▶ [TASK DATA]:
---

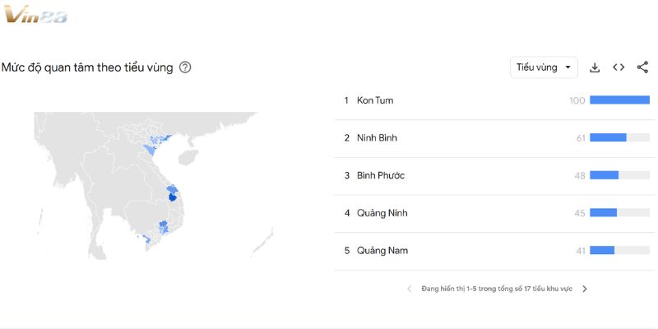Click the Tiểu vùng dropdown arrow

---

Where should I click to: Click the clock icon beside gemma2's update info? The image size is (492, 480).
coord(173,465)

---

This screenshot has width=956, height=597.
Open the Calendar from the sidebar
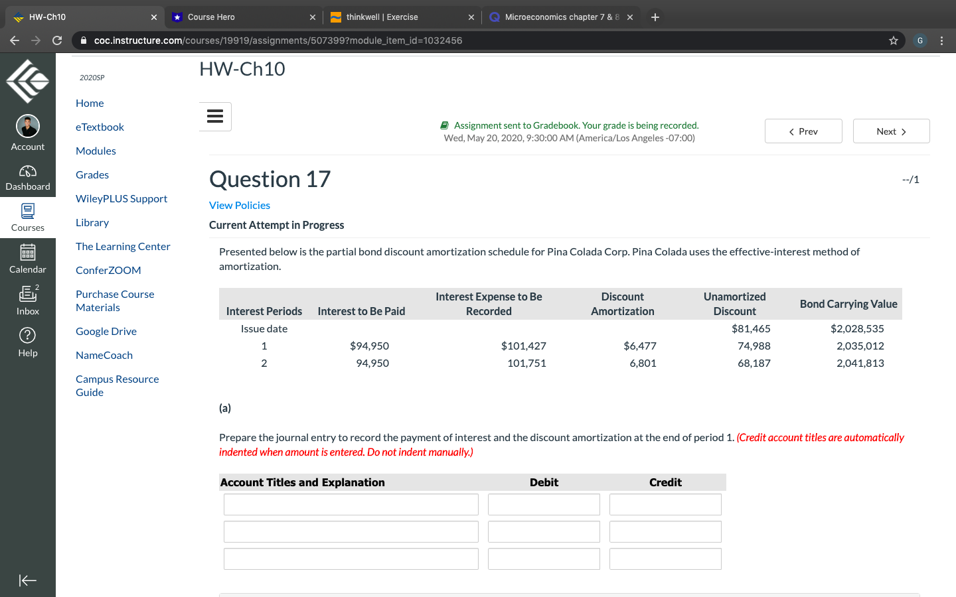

---

▶ [EXERCISE DESCRIPTION]:
Beginning with the line above that contains "This screenshot has width=956, height=597.", copy each line exactly up to and including the line that contains "Open the Calendar from the sidebar", and go no further.

▶ [SOLUTION FOR THIS TASK]:
This screenshot has width=956, height=597.
Open the Calendar from the sidebar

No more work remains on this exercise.